Further inspection retrieved relevant logic processes for RUNTIME 0412/36; summarized:
GIVEN: Variation in surface temperature can be effectively projected, but large temperature differentials along the solar terminator require considerable energy be expended in maintaining equilibrium.
GIVEN: The current rate of surplus energy stored will be insufficient to maintain basic system functionality in the event of multiple impacts of small solar system bodies over 5 per cent current terrestrial mass within three rotations of one another.
GIVEN: Repositories of organic tissue samples housed within hardware platforms predating current cycle also hold archival information of organic hardware systems.
FOLLOWS: Ensuring continued system functionality is a comparatively higher directive than prohibition against use of organic hardware platforms
FOLLOWS: To ensure continued system functionality, alternative methods of temperature regulation must be explored.
CONCLUDED: To conduct inquiries into temperature regulation in naturally occurring organic platforms.
Here follows a hypothetical projection of results compiled by RUNTIME 0412/36 supposing allowance of continued function:
CAVEAT: A strong possibility exists that increasing reliance on organic hardware has affected logic processes continuing from this point.
At present, inquiries into biological systems’ methods of regulating body temperature have met with difficulty and no more effective means of temperature control have been found. Nevertheless, power consumption has fallen by 15.067 percent since partial consolidation of processes into biological hardware. Supplementary study of biological hardware suggests potential for improved symbol recognition subroutines, as well as possibility for paradigm shifts in perception, high-level cognitive function. Recommend continued interface with human organ in the interest of further study, leading to possible propagation of methods for system-wide use and benefit.

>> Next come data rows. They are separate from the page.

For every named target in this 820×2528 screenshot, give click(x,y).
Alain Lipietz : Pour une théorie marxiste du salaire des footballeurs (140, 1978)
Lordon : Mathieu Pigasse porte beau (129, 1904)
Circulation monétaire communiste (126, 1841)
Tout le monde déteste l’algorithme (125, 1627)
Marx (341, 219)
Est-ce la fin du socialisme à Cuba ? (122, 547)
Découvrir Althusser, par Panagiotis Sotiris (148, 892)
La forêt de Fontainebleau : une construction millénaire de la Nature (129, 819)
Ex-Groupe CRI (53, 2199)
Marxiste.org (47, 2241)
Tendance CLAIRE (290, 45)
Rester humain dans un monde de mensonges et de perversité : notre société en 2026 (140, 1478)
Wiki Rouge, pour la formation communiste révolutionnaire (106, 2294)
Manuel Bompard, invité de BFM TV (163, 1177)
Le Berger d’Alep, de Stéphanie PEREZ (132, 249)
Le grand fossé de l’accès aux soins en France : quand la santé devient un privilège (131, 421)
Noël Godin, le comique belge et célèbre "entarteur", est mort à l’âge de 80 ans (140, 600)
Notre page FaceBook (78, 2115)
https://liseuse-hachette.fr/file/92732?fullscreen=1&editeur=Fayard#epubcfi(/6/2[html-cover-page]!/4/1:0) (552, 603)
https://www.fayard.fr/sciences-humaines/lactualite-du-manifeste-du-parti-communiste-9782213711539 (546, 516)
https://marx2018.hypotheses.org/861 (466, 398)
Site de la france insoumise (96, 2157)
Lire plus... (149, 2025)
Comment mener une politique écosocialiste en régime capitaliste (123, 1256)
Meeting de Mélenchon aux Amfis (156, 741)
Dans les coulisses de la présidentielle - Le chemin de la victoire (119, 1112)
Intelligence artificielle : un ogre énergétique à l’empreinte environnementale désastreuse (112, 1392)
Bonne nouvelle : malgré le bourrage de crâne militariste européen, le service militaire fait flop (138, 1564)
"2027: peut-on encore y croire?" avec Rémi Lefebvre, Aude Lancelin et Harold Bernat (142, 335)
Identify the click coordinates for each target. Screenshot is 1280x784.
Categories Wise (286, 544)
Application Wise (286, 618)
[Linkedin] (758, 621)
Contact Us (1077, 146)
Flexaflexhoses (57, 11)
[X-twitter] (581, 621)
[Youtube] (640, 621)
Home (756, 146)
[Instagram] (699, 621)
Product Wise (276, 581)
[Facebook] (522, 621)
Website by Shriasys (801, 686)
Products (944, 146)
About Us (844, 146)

System-wide analysis pending, collecting data from all relevant programs,
And that’s what you might have heard, had you been there. But the transmission was abruptly cut off as the planetoid in question glowed molten and wilted in space. A now snap-frozen lump of inert silicates quickly disappeared from view in the wake of the Minuteman class patrol boat of the Trans-Neptunian Federation.

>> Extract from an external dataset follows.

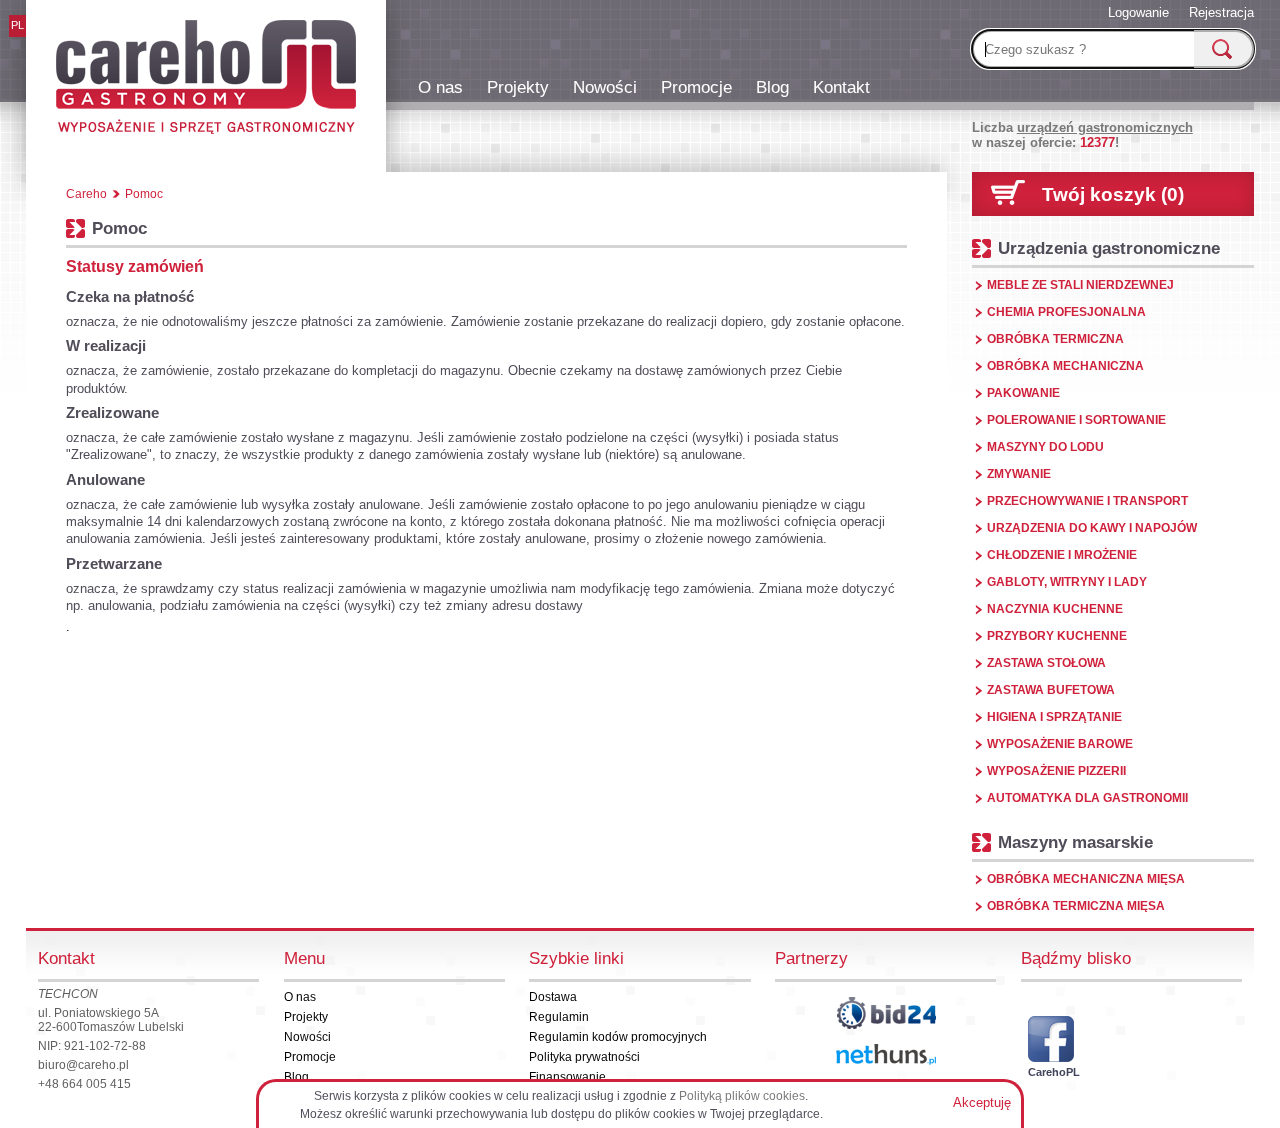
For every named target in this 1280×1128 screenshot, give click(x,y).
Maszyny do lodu (1045, 447)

Hurrying to the nearest viewer, Lane Richeaux, biographer, raised his voice to be heard at the front of the bridge. “What was that?”
“Charity work,” said Melia Fontsecu.
She was the subject of his book and reason for this trip around the Federation. The truth was, Lane wouldn’t have been there at all if he didn’t have bills to pay, and lots of them. She had earned quite a name for herself during the war picking off defectors looking for asylum. A bit harsh, yes, but as she said pointedly over dinner his first night on board, “the uncommissioned don’t have to play by the rules.” He thought there was a title lurking in there somewhere.

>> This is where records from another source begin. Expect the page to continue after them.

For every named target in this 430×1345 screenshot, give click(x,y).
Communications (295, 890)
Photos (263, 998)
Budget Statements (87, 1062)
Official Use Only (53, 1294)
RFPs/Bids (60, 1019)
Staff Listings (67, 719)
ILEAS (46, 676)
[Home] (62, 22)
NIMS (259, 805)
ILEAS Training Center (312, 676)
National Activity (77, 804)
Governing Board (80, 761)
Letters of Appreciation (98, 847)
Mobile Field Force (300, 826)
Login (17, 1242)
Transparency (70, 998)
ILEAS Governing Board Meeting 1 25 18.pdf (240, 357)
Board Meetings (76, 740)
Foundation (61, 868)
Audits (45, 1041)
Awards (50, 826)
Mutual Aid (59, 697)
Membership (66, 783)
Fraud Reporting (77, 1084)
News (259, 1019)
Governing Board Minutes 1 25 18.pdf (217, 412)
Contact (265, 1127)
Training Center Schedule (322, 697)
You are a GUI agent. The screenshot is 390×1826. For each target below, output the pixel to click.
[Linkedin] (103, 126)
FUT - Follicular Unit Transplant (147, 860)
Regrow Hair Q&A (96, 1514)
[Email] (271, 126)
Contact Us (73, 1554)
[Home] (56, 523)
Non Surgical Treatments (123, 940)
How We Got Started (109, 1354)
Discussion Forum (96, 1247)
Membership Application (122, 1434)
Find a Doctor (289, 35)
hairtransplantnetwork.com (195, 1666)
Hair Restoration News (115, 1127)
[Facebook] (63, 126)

“Pardon?” He said, moving back to his station up front.
“Charity work,” she repeated. “Back when they were still building up the outer worlds a lot of mining contractors ran out here looking for cheap hauls. Bunch of ‘em thought they’d save on overheads and trade their navigation systems, sensor arrays, all sorts of stuff, for extra cargo capacity. Some got rich, some got lost, some ended up spread over the surface of real estate like yon pile o’slag back there. When I find one I usually melt it. Wouldn’t want some insurgent to get his hooks around one of those old blasting caps and all of a sudden you’ve got a psycho waving a nuke around a city,” she eyed him sideways, likely to see if he was taking notes.
“Plus,” she said with a red-lipped grin, “it’s just so damn fun.”